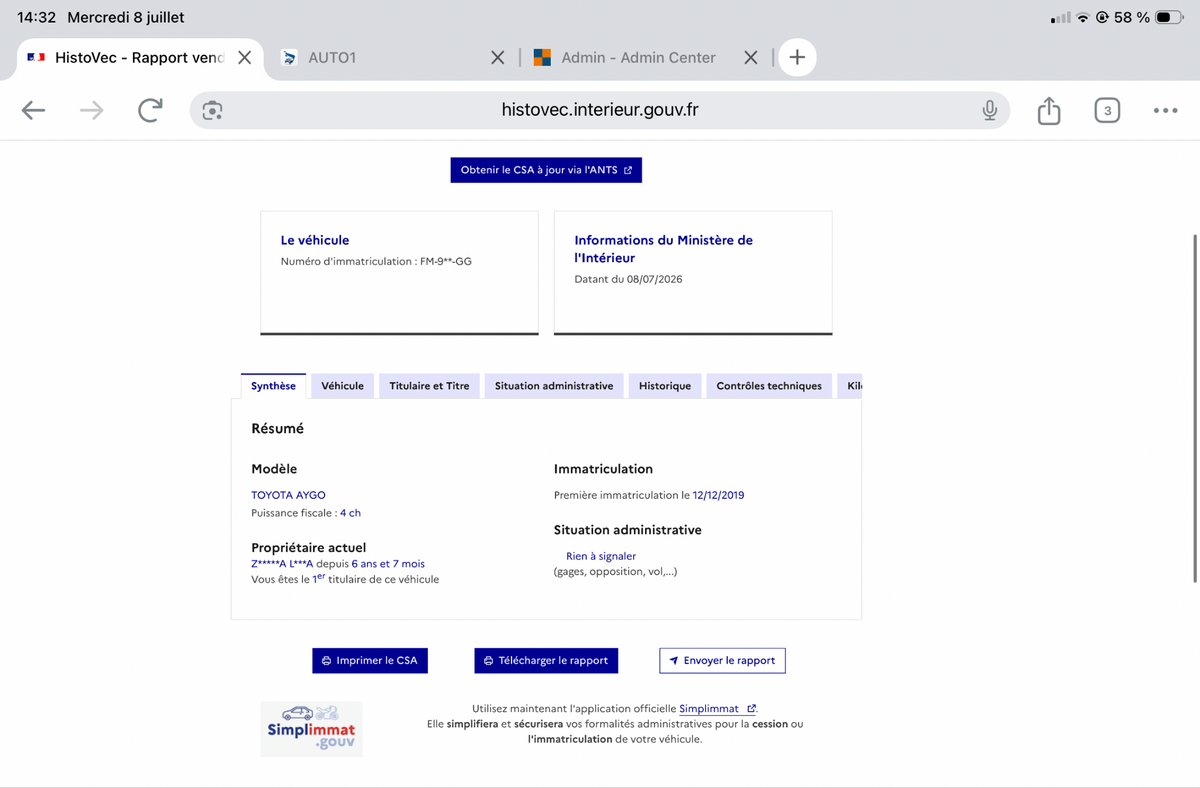Reload the page with the refresh icon
The height and width of the screenshot is (788, 1200).
150,110
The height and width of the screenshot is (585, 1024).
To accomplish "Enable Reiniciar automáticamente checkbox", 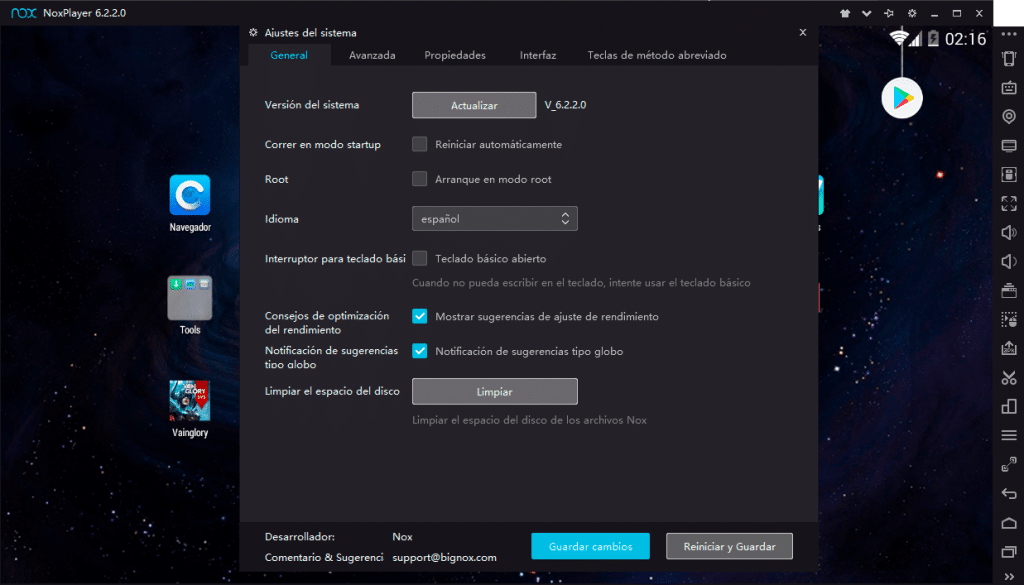I will tap(420, 144).
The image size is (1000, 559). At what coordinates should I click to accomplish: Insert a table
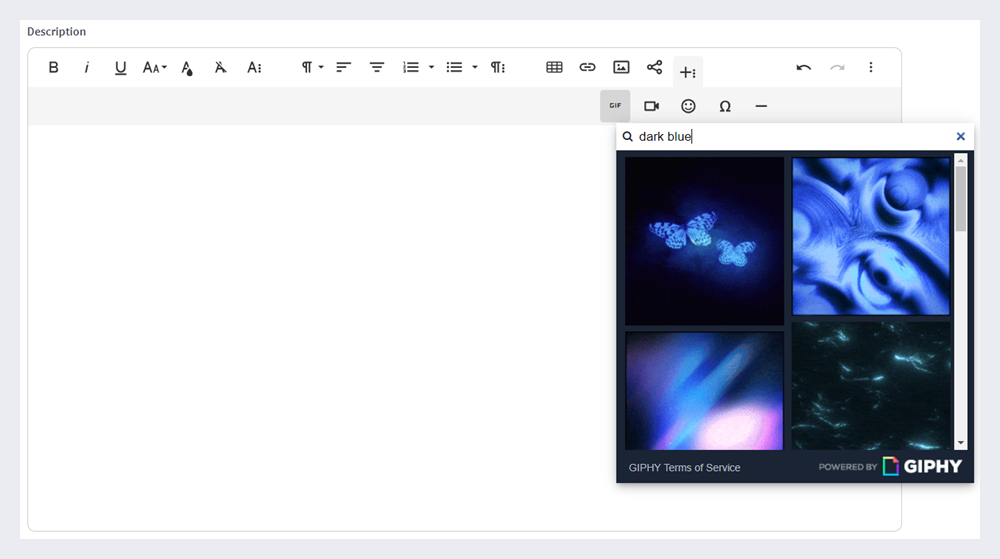pos(554,68)
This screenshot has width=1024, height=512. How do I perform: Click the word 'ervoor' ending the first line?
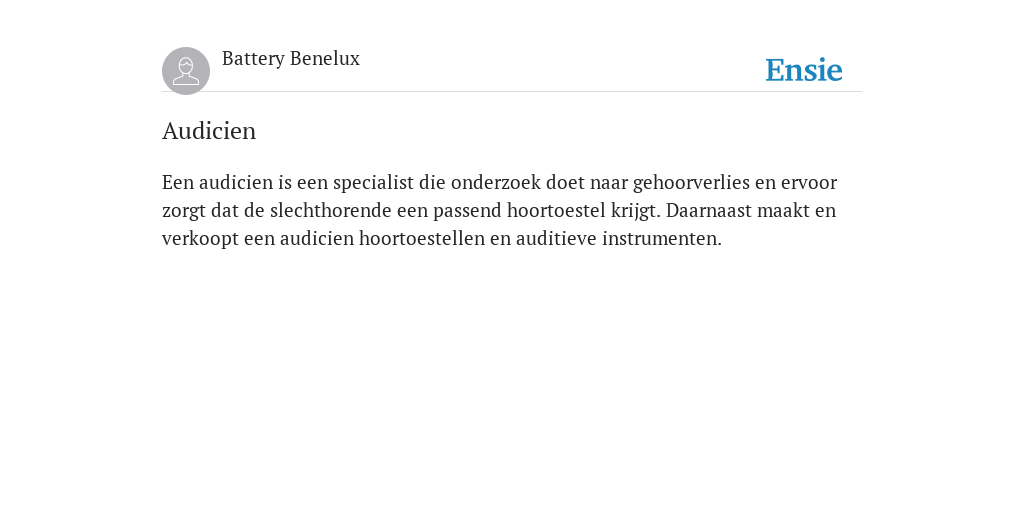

Goal of the exercise:
Produce an exact copy of the lines from the line with "The image size" through the last line of the data above, both ends included. No pictures belong in it.

Exercise response:
The image size is (1000, 559). At what coordinates should I click to accomplish: Insert a table
pos(554,68)
This screenshot has width=1024, height=512. How do I perform: Click the word 'ervoor' ending the first line?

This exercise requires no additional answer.